= Beginning of Section =
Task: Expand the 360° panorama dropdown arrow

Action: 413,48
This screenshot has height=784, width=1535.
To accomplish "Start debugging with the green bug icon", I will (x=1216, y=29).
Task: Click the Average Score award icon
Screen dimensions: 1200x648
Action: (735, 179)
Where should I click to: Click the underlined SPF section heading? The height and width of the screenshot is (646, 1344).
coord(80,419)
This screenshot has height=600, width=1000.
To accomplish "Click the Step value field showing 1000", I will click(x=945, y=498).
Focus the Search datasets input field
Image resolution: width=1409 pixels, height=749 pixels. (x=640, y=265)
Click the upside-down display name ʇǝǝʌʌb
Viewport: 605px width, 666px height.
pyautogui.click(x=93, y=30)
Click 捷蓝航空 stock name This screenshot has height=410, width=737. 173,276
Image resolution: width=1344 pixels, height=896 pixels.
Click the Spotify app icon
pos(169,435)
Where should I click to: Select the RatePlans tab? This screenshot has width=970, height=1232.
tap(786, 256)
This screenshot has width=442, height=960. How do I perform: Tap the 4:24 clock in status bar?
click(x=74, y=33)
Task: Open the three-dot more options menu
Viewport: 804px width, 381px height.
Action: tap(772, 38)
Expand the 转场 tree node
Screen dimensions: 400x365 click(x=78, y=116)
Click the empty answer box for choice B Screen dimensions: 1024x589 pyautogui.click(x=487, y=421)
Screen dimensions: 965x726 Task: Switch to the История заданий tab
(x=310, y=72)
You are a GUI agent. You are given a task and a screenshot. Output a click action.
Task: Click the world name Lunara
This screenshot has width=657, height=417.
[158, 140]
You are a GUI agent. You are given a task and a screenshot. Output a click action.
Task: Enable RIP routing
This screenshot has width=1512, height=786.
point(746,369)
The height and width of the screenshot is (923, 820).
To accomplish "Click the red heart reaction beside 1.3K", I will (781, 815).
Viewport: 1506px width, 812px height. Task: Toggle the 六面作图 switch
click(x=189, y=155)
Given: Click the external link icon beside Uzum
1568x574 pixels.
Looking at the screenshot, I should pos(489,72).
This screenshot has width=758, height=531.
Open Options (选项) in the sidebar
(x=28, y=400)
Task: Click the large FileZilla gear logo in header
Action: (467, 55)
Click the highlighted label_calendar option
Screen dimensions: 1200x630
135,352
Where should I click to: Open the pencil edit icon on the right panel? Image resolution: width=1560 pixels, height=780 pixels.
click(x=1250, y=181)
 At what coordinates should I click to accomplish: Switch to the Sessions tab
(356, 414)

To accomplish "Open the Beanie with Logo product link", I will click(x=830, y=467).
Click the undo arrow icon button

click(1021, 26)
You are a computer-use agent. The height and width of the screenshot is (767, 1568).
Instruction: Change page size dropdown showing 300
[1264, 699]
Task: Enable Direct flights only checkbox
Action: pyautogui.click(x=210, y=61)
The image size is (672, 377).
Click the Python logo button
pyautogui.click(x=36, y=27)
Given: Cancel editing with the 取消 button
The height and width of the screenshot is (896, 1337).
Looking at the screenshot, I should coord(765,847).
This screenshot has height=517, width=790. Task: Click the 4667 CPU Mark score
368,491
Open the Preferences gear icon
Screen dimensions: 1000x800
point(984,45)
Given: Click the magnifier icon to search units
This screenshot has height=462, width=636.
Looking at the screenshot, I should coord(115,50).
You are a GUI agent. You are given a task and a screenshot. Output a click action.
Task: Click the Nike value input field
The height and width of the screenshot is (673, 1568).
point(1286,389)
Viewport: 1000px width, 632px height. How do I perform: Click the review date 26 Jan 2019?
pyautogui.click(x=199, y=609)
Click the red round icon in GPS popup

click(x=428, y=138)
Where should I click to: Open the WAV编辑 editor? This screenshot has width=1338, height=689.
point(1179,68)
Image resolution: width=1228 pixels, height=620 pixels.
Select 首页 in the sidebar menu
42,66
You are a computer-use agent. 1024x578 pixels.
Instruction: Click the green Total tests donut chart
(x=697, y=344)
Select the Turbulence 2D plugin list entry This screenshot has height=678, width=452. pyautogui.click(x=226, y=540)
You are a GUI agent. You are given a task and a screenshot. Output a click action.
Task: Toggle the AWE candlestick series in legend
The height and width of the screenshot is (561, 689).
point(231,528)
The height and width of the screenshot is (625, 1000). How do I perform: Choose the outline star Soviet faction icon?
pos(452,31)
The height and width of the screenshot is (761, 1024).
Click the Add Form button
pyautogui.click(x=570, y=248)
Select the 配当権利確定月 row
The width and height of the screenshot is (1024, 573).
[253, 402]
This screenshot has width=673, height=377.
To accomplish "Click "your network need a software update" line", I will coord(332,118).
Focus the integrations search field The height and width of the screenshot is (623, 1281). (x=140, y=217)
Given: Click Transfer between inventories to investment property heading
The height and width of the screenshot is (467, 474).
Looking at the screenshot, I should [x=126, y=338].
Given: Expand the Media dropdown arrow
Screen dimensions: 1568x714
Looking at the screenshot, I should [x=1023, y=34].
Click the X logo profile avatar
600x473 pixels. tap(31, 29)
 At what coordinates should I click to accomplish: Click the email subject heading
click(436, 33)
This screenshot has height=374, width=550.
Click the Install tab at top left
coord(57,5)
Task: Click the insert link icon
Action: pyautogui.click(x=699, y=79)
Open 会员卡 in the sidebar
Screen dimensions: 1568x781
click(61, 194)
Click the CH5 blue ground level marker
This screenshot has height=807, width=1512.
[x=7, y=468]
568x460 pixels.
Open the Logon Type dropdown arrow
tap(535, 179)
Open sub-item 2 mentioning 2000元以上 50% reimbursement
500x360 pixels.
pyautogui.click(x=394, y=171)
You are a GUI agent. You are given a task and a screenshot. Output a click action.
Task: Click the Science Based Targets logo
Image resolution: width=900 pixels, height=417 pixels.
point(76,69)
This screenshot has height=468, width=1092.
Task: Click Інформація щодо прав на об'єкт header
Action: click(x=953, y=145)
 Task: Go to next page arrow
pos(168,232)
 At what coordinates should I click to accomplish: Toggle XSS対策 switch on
= End of Section =
### How to complete this task
Copy out, word for word, the part of the entries above that begins at the line with "Where should I click to: Open the WAV编辑" and ends at the line with "You are a computer-use agent. 1024x578", including both.

### Answer to this task
Where should I click to: Open the WAV编辑 editor? This screenshot has width=1338, height=689.
point(1179,68)
Image resolution: width=1228 pixels, height=620 pixels.
Select 首页 in the sidebar menu
42,66
You are a computer-use agent. 1024x578 pixels.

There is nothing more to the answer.